### TASK TO COMPLETE
Give the lines again exactly as they appear, from the first line of the listing through the line containing "Screen dimensions: 1270x952", and omit every picture.

### INFORMATION
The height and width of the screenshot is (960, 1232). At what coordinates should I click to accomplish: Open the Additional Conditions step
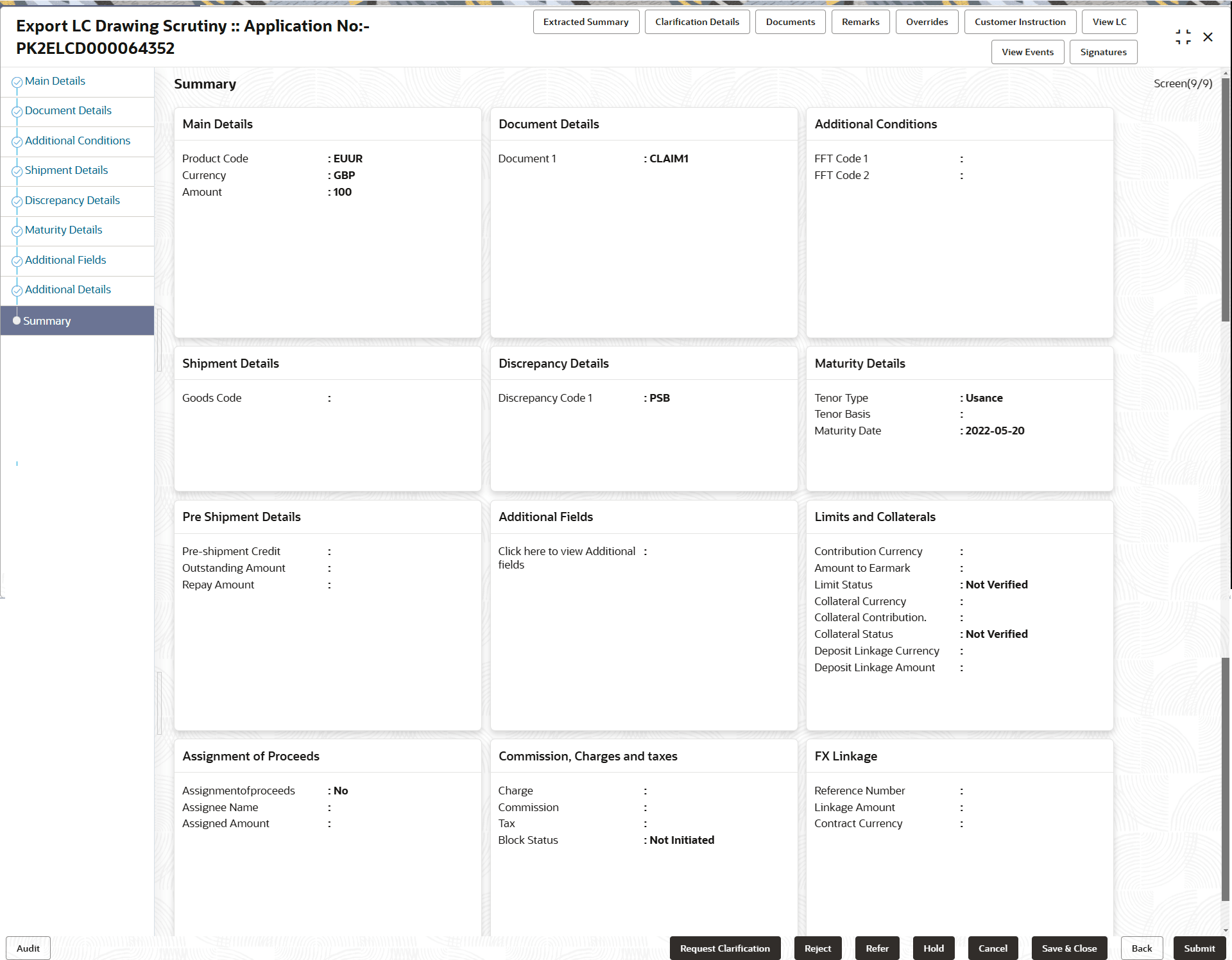77,141
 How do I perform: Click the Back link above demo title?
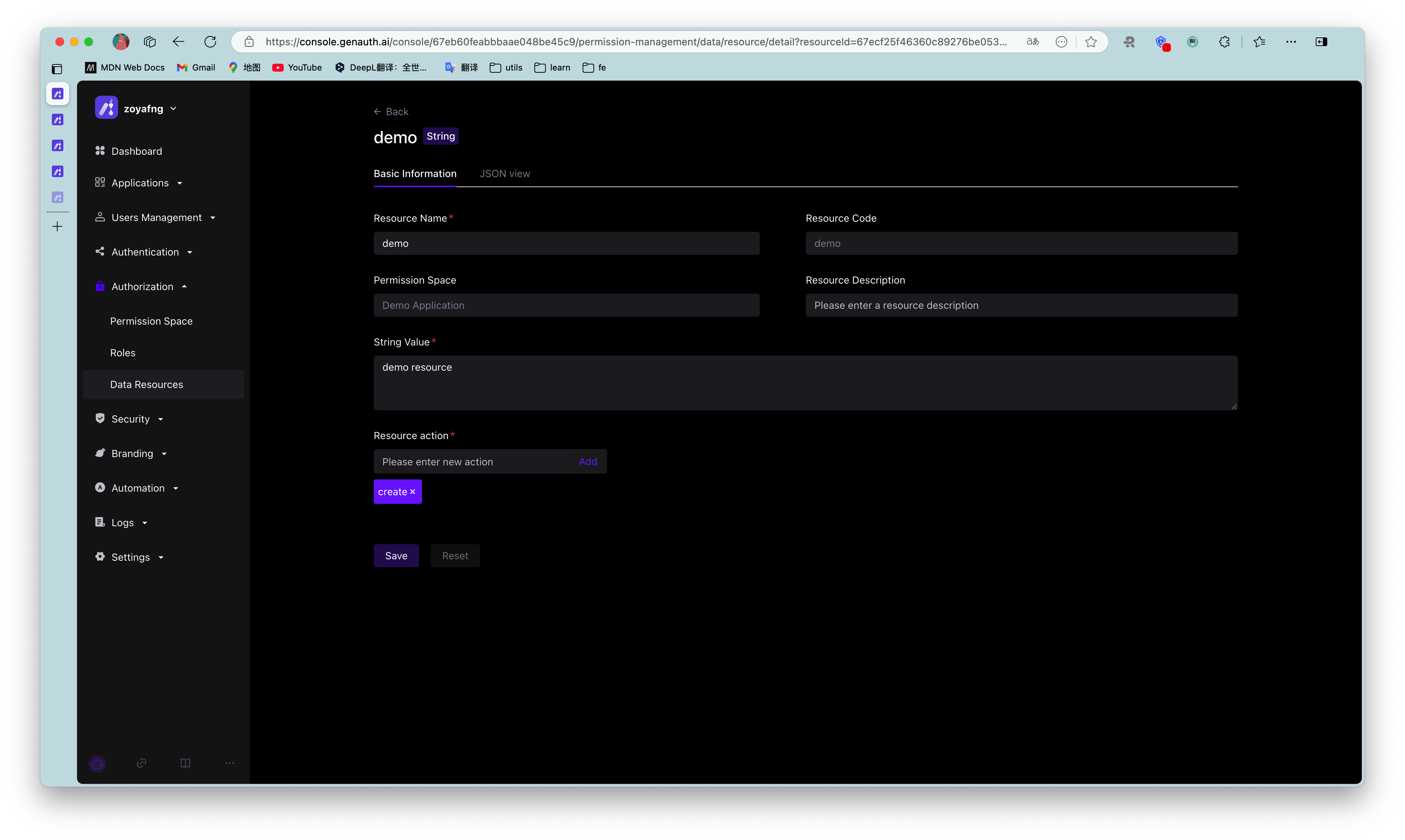point(391,112)
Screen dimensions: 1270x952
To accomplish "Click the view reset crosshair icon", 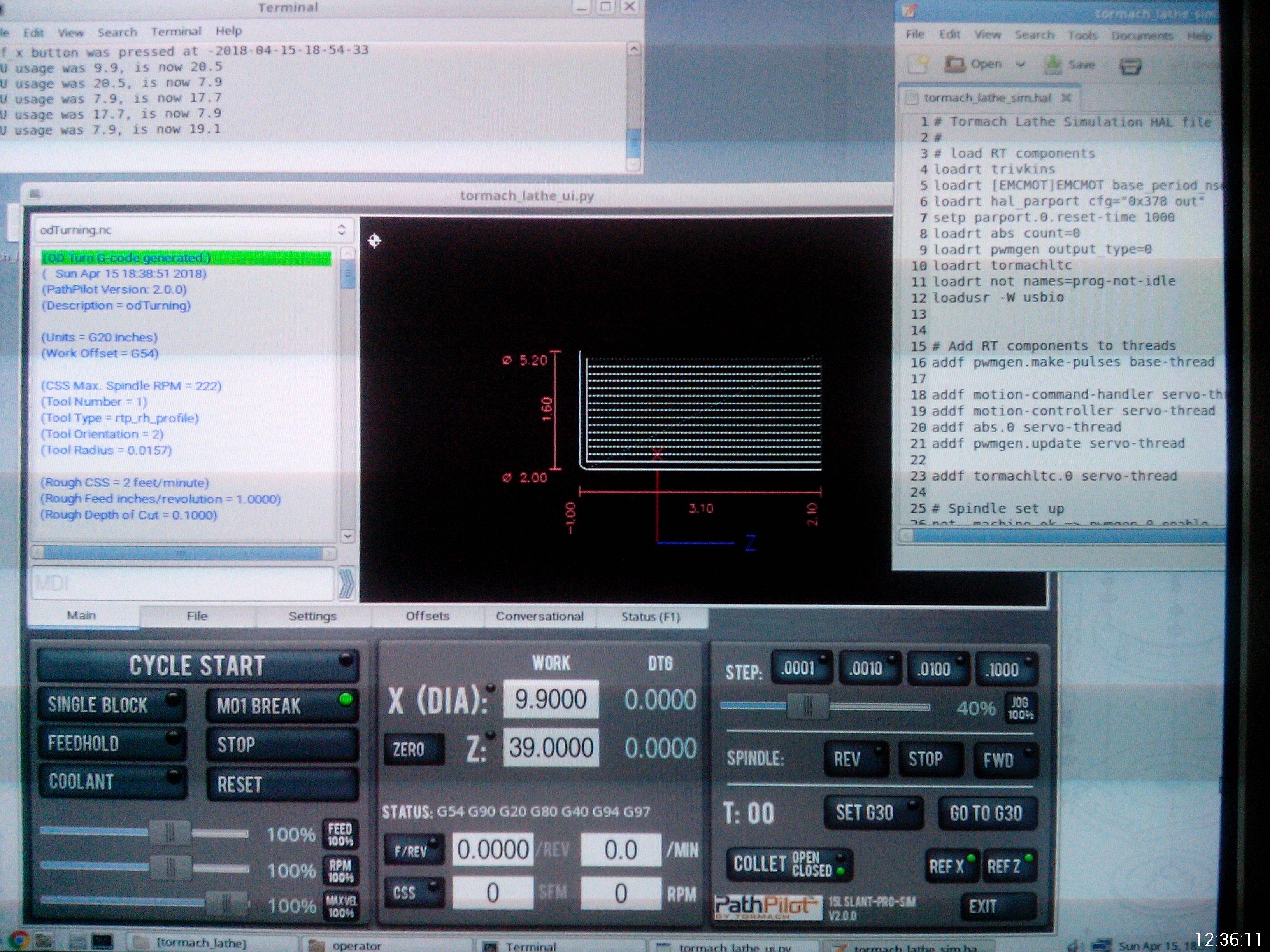I will [x=374, y=240].
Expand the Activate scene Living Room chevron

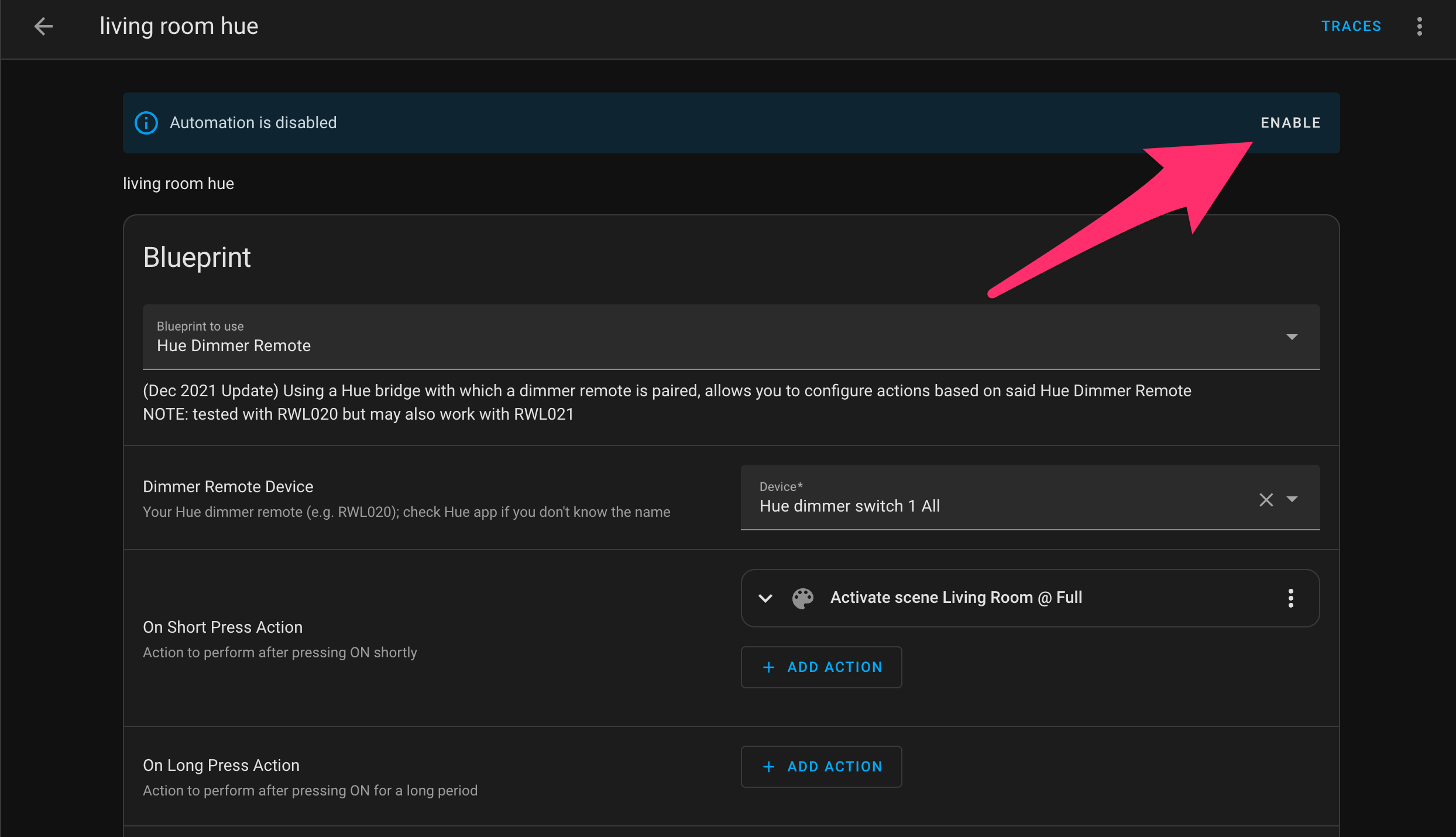tap(765, 598)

### TASK ANSWER
The height and width of the screenshot is (960, 1232). At what coordinates should I click to accomplish: Open the Additional Conditions step
77,141
 How do I perform: Click the Back link above demo title?
point(391,112)
Screen dimensions: 1270x952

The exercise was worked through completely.